» **Given information**
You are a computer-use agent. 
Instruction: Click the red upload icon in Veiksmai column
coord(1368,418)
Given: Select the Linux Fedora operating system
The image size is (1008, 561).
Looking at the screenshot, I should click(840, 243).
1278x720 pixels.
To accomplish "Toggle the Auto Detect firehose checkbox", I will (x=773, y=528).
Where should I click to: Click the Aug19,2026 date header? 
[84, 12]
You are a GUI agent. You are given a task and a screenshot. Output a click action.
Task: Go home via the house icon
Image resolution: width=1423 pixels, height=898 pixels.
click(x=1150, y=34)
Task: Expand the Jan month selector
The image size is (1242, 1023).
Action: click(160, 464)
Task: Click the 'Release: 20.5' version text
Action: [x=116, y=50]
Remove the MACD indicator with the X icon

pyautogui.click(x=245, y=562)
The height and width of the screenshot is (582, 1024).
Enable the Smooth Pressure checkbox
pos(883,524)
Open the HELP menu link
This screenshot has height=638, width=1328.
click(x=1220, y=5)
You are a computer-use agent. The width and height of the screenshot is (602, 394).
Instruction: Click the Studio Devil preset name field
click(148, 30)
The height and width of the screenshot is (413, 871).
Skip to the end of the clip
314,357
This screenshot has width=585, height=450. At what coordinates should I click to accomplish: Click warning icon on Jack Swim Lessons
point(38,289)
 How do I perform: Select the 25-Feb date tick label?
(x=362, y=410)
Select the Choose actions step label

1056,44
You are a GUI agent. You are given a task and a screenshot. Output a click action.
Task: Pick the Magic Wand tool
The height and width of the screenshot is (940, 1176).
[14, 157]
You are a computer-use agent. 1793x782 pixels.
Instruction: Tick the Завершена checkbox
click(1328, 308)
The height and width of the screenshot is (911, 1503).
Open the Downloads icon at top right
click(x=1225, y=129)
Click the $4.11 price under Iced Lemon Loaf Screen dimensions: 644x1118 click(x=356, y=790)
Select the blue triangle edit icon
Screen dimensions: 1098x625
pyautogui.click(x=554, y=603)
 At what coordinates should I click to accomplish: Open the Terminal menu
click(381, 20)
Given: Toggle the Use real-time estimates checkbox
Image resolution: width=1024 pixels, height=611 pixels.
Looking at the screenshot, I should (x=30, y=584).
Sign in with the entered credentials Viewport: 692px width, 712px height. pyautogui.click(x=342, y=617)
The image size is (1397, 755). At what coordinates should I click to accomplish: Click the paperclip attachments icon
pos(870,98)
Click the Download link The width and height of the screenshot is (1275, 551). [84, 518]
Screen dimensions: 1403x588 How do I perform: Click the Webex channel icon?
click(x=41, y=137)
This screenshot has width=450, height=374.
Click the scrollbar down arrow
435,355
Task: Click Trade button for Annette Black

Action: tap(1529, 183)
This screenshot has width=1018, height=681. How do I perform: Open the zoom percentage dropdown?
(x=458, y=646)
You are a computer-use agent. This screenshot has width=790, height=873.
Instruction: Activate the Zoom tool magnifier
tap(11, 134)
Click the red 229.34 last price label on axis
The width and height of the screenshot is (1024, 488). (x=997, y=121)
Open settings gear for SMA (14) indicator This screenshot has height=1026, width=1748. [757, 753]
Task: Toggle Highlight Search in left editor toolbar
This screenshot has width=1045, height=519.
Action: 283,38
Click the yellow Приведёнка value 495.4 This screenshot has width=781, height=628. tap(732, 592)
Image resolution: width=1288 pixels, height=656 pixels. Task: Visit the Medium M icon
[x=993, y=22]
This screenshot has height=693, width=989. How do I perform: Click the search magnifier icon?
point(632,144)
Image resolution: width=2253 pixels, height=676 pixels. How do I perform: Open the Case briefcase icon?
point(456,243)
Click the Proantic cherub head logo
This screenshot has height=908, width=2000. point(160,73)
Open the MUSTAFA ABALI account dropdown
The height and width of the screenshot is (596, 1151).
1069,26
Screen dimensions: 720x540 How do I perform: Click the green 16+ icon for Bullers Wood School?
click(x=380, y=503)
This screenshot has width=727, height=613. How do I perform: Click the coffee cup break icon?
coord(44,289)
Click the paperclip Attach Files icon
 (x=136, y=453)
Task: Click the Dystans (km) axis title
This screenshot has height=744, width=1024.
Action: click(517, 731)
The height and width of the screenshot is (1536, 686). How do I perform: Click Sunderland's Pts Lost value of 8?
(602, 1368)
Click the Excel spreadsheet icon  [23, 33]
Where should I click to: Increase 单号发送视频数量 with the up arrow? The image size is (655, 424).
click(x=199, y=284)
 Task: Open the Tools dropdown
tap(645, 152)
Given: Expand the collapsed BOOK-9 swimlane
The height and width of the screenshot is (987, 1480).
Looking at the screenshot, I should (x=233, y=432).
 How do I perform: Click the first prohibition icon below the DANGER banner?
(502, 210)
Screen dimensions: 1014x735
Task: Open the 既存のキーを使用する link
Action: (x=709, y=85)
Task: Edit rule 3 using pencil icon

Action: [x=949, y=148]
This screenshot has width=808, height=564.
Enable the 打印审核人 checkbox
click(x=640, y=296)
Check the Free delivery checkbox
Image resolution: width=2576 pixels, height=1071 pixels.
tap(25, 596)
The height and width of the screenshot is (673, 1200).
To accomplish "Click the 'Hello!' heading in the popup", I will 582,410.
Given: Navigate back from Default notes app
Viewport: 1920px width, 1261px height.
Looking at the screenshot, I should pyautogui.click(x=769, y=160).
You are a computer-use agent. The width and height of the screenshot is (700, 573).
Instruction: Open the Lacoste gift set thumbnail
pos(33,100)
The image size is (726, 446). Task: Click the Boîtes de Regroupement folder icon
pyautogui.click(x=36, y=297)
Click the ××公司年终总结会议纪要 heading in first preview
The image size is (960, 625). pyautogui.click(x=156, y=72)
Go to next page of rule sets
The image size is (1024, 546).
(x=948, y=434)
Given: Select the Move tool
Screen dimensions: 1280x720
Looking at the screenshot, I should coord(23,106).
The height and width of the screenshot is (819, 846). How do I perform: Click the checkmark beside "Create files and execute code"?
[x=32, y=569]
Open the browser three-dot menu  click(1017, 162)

» **What the exercise asks**
Please work out how many lines of the data include the string "computer" and reply with the number alone.

» **Response below**
5